▶ _What is needed_: Output the lines from the one holding "Where should I" to the end of the entries that follow, exactly and only those, minus any pictures.

___ Records supplied

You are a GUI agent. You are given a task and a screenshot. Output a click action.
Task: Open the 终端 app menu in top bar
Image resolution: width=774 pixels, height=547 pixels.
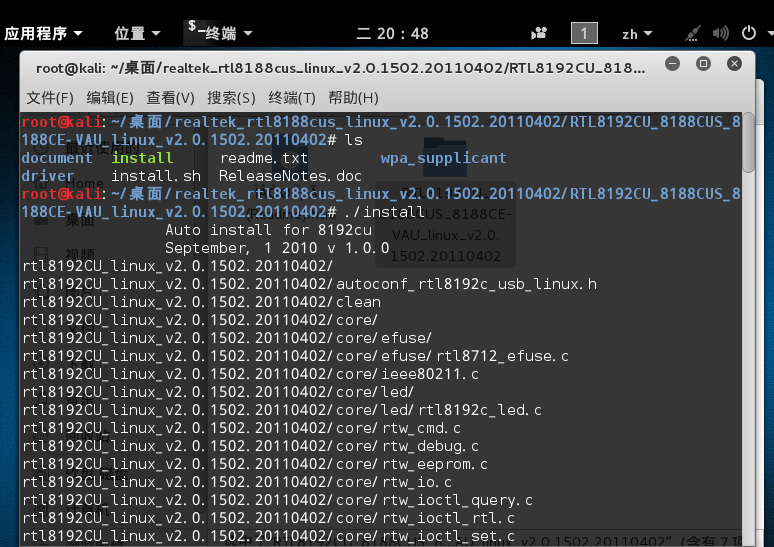click(220, 33)
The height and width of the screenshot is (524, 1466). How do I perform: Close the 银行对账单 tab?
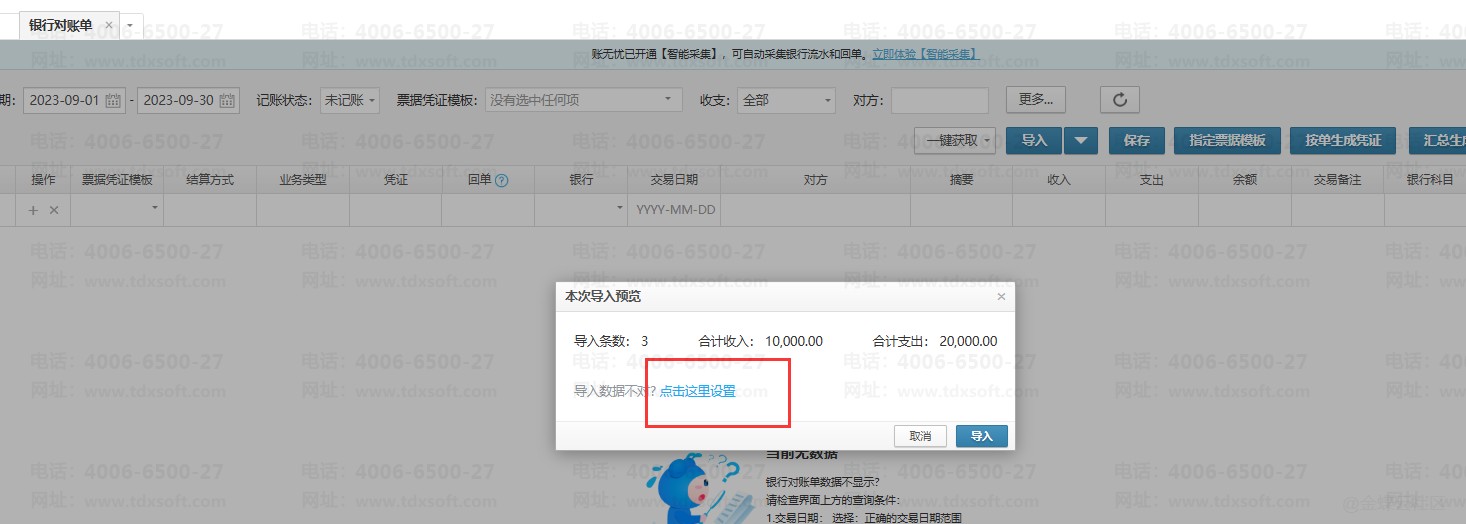click(109, 25)
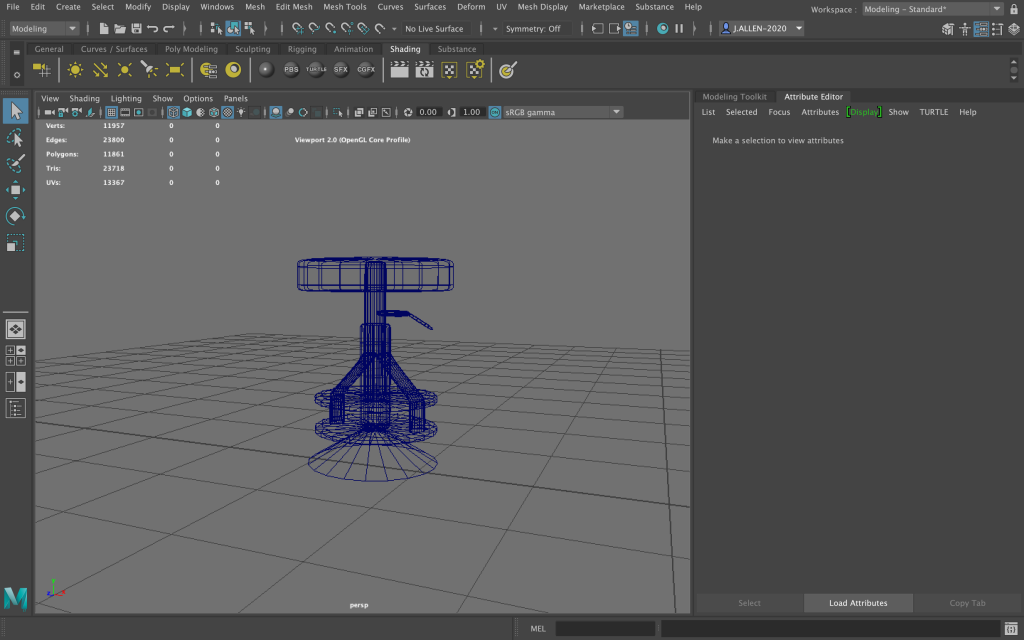Toggle pause on the status line
Image resolution: width=1024 pixels, height=640 pixels.
[x=680, y=29]
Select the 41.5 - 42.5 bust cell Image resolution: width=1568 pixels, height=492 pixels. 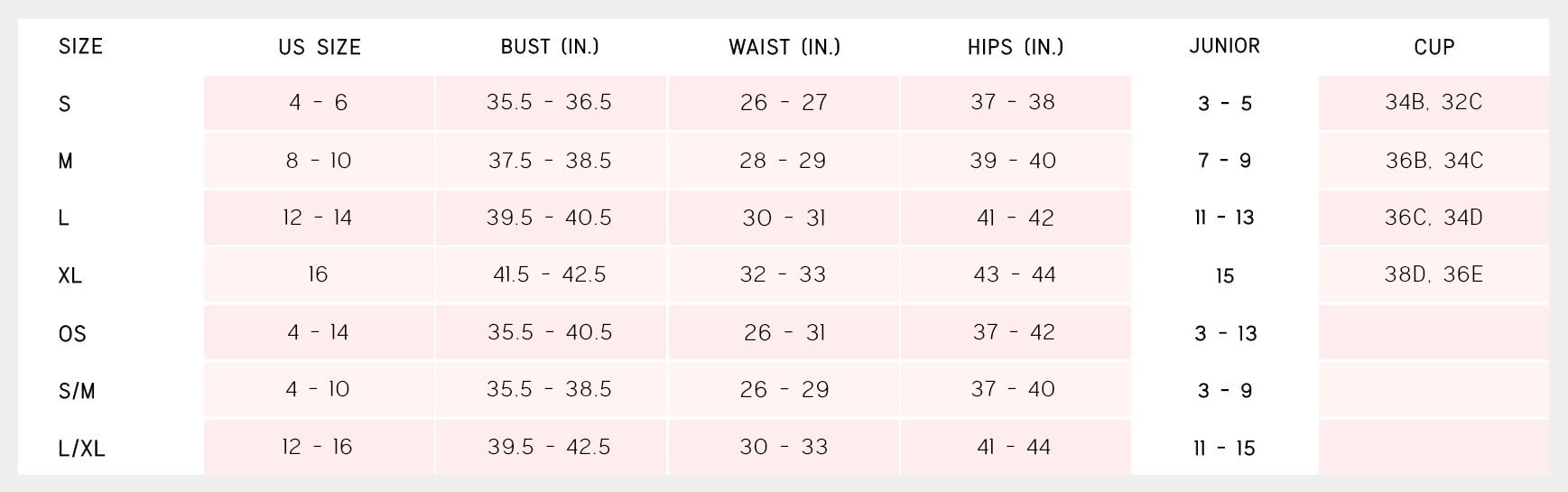[550, 274]
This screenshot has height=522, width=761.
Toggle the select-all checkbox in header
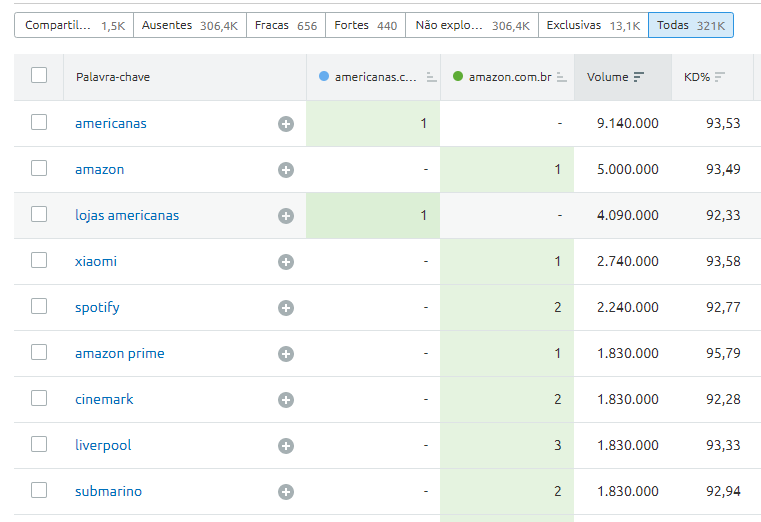tap(39, 75)
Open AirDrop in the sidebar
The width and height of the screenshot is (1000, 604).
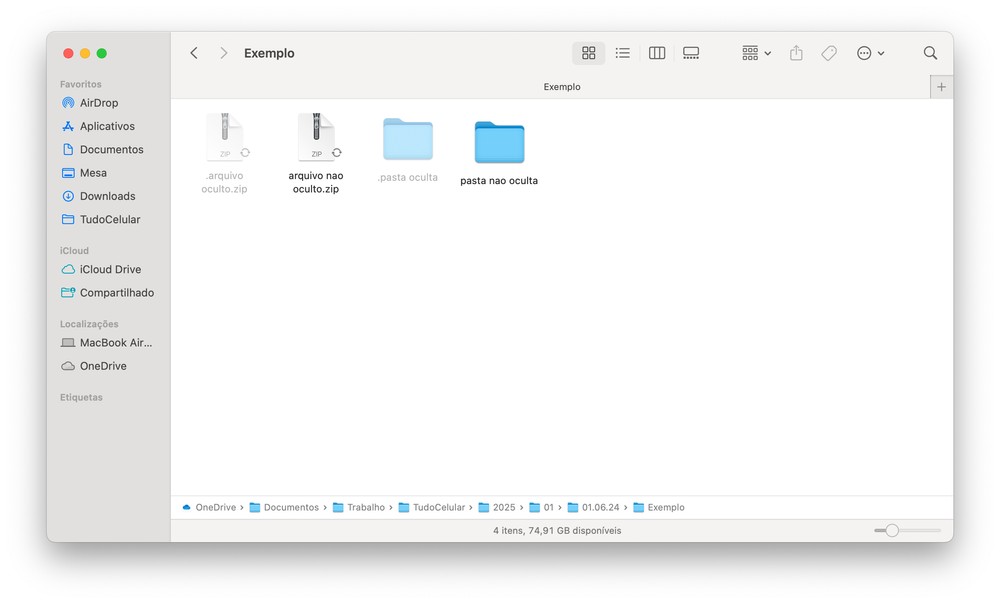click(98, 103)
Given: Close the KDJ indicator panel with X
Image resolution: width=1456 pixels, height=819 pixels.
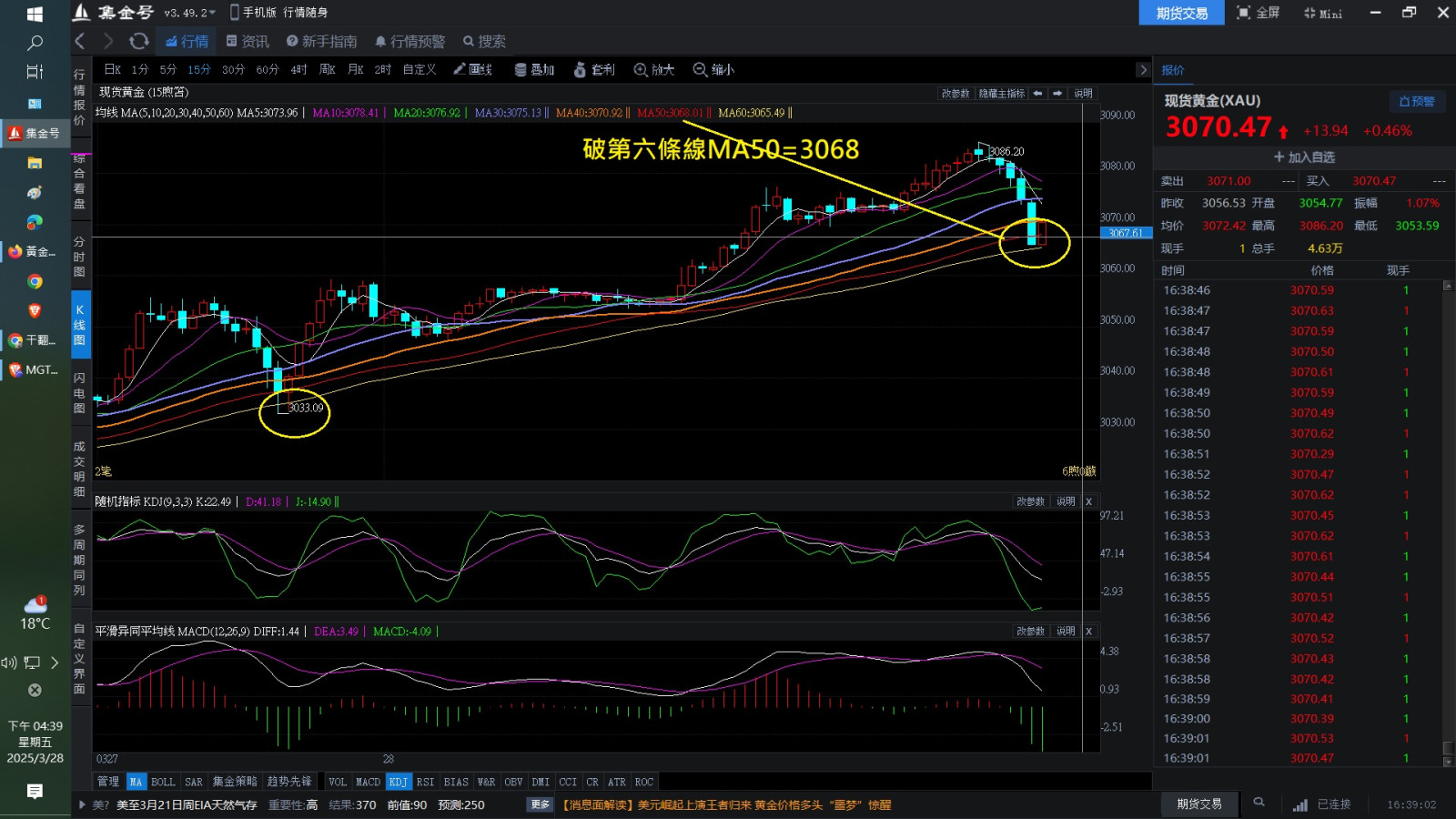Looking at the screenshot, I should tap(1088, 501).
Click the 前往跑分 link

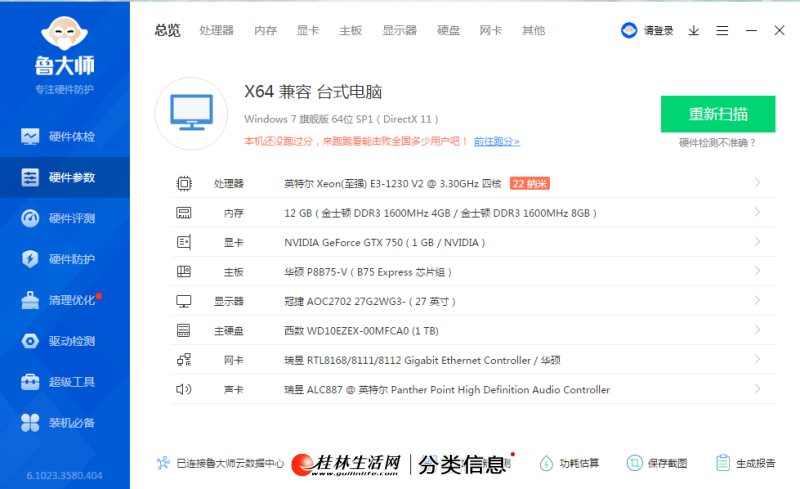496,142
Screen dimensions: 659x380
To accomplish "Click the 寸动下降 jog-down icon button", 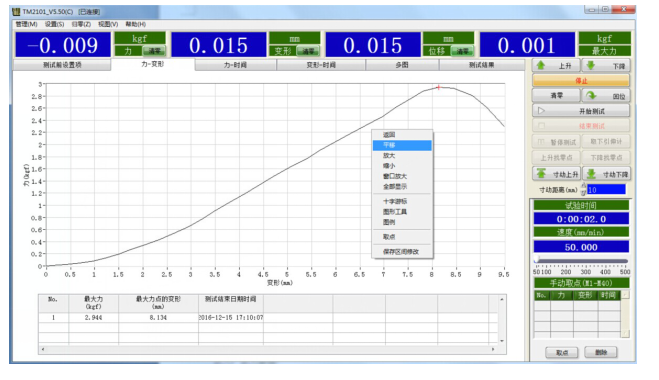I will click(606, 174).
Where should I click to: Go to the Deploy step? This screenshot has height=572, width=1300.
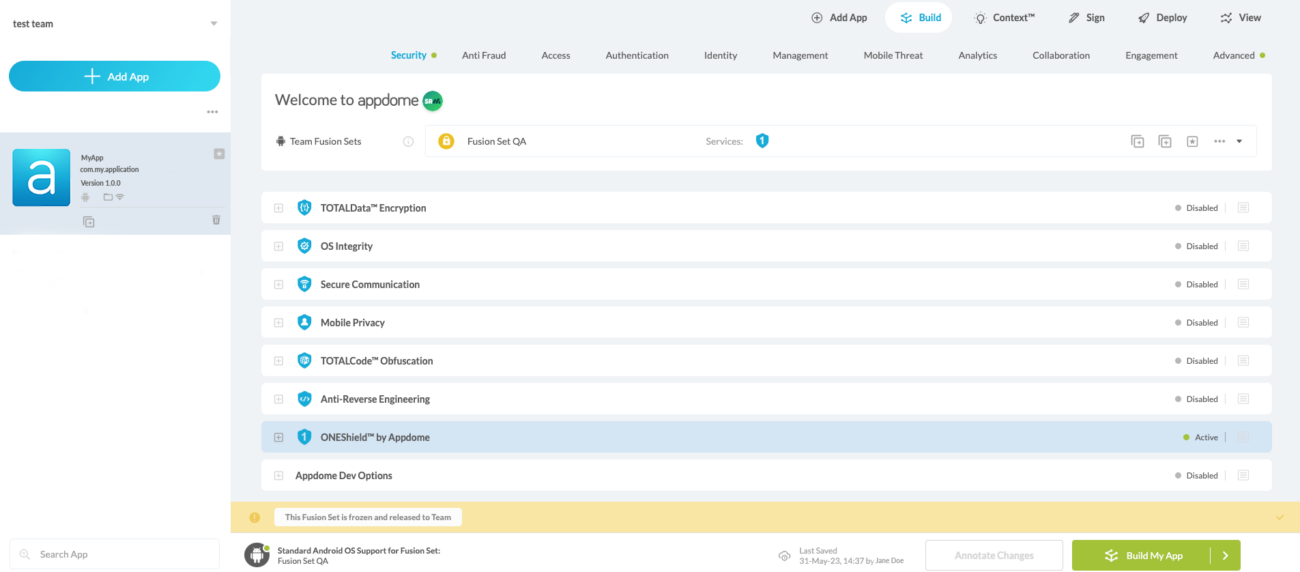pyautogui.click(x=1162, y=18)
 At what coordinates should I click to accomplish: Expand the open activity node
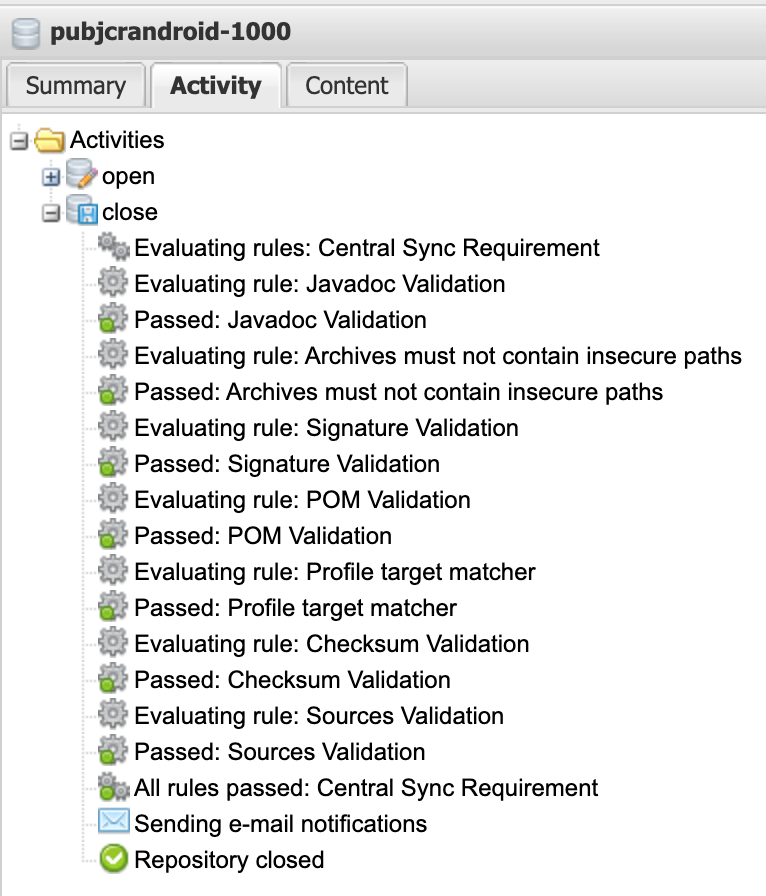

______

▶ _Result of this exercise_:
Where should I click to: Go to the Deploy step? This screenshot has height=572, width=1300.
pyautogui.click(x=1162, y=18)
 At what coordinates should I click to accomplish: Expand the open activity node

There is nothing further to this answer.